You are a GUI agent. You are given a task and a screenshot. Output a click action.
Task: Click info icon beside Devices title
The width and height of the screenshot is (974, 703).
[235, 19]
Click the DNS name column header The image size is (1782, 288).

--

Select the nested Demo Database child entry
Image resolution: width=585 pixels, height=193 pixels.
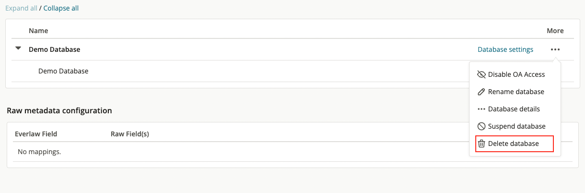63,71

▸ Your instructions:
In the listing above, find the line with "You are a GUI" and the line with "Click the DNS". Output those two lines and every line between them, exactly as written.

▸ Task output:
You are a GUI agent. You are given a task and a screenshot. Output a click action.
Task: Click info icon beside Devices title
The width and height of the screenshot is (974, 703).
[235, 19]
Click the DNS name column header The image size is (1782, 288).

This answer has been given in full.